It all comes down to India's Labor Laws and Land Acquisition Laws.

No one actually follows Labor Laws in India, but Enforcement Agencies and local Politicians will use them to extract bribes. You will invariably be breaking some labor law (eg. under Indian Labor Laws, you need to provide a baby room/creche for every woman), and as such you need to pay off the Trade Unions, local ruling Politician, local opposition Politician, the district labor commissioner, the district magistrate, etc.

In India, the laws are used as a way to extract the maximum number of bribes out of you.

This is why Tamil Nadu and Gujarat do so well at manufacturing in India - the politicans in both states are equally corrupt, but the ruling parties (DMK and BJP respectively) run a One-Party State where you only pay them off, and everyone has to listen.

If you pay off your GJ BJP MLA or your TN DMK MLA, you will be free to do whatever you want - similar to how you operate in Guangdong or HCMC.

In a lot of other states in India, corruption is nowhere near as streamlined.

1 comments

Is India still stuck on the Land Acquisition Act of 1894? Pakistan has been totally unable to make any changes to it, despite/because it allows for so much corruption, graft and control.
Yep.

Narendra Modi has been campaigning on radically reforming the LAA since he became Prime Minister in 2014, but he never got the supermajority needed to safely pass it.

The current 2024 election is basically being fought over this Land Reform Law [0].

The UCC, Ram Mandir, etc stuff is all a distraction from interests fighting for and against this law.

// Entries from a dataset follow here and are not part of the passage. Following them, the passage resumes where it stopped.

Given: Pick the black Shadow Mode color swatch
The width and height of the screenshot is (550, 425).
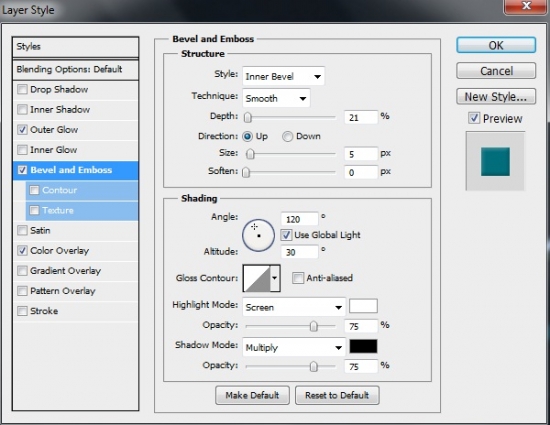Looking at the screenshot, I should 363,346.
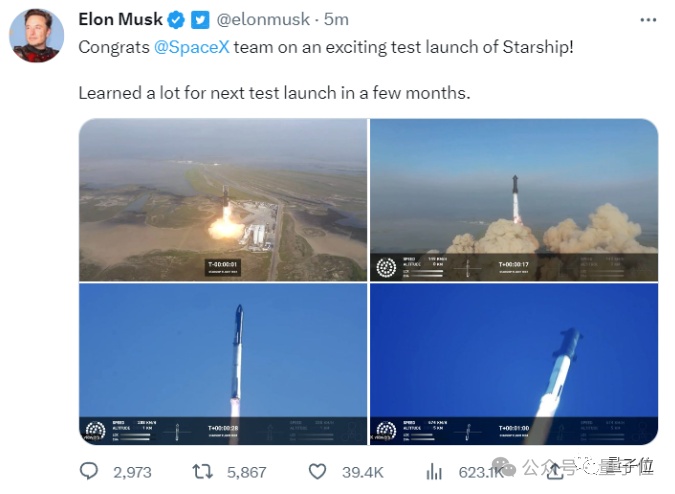Click the Elon Musk display name
Screen dimensions: 675x494
click(121, 19)
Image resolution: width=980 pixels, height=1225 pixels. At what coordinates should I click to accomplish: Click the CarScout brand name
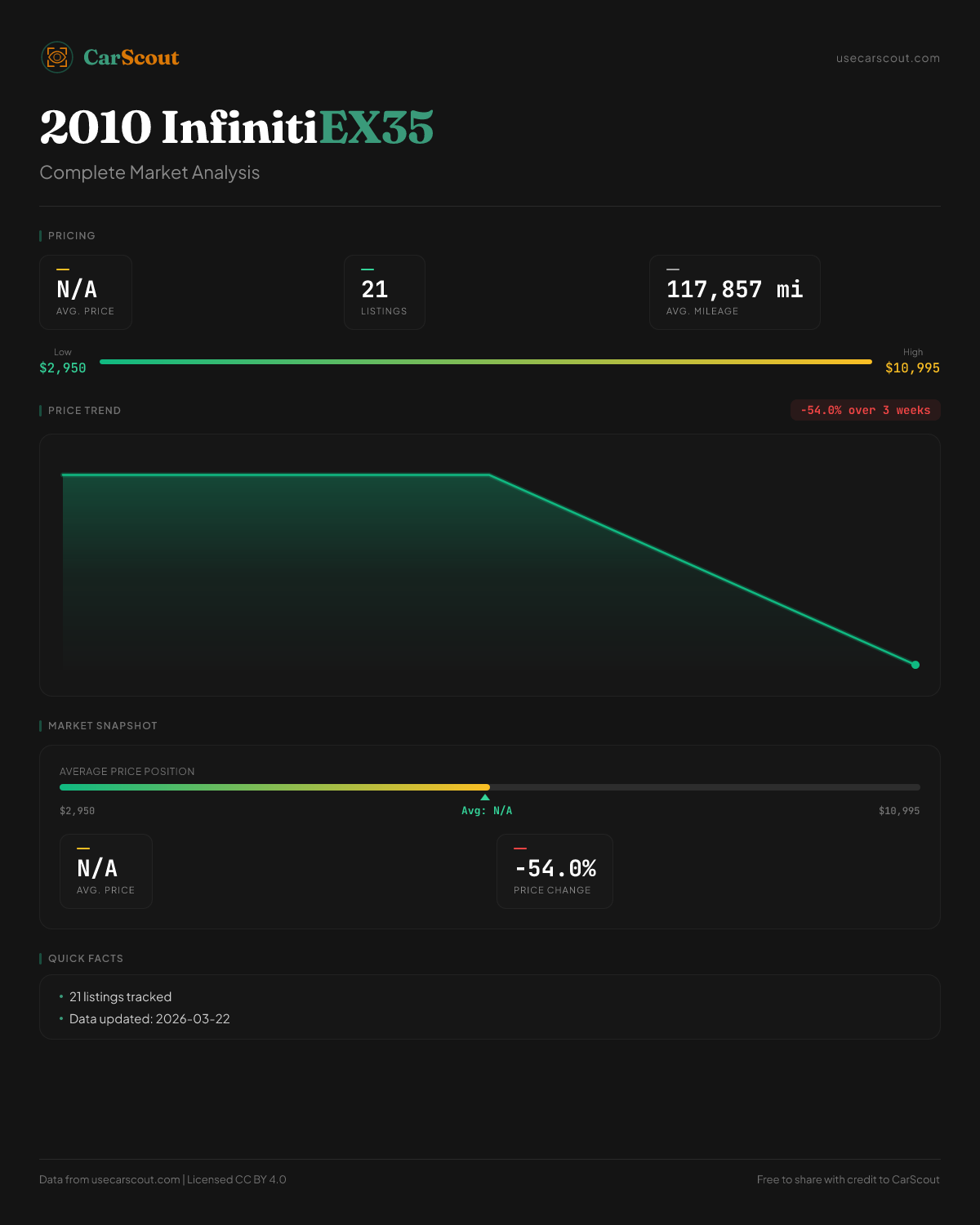point(131,58)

It's a good reform, but Modi isn't fighting for it out of altruism. Easier land acquisition makes it easier to manufacture mass housing under the PMAY-U program, which would basically make Singaporean style HDBs for Indians. Once that is in place, the BJP will win elections for the next 20 years, because they've provided modern housing (and the ability to get rich from graft on the way).

[0] - https://www.thehindu.com/news/national/land-reforms-included...

Changing land acquisition would be a huge boon for much more than just housing for the BJP. As you say this opens up a lot more opportunities to get rich from graft for a lot of non-housing purposes as well.
Yep! I mentioned housing specifically because PMAY-U and PMAY-G was supposed to be Modi's crowing achievement (also the easiest way to pull off graft en masse), along with UBI [0].

Food security, Housing, and UBI are the three holy grails - whichever party successfully delivers on all 3 becomes invincible for a generation, and why the BJP has been doing what it's doing.

[0] - https://www.economist.com/finance-and-economics/2017/02/04/i...

This government's track record of passing radical reforms has been pretty poor (the Farm bills, labour reforms, GST implementation) so I am not holding my breath. It is not the supermajority that was hindering the Farm bills either - their main issue has been the lack of advance outreach to the relevant sections of society. There is no way you are going to simply pass laws like that in India without first priming the farmers / labour unions etc. first, even at acute tax payer expense. If they learnt from their mistakes then we can hope for something but their modus operandi has been to completely ignore any opposition to their policies so I will not hold my breath.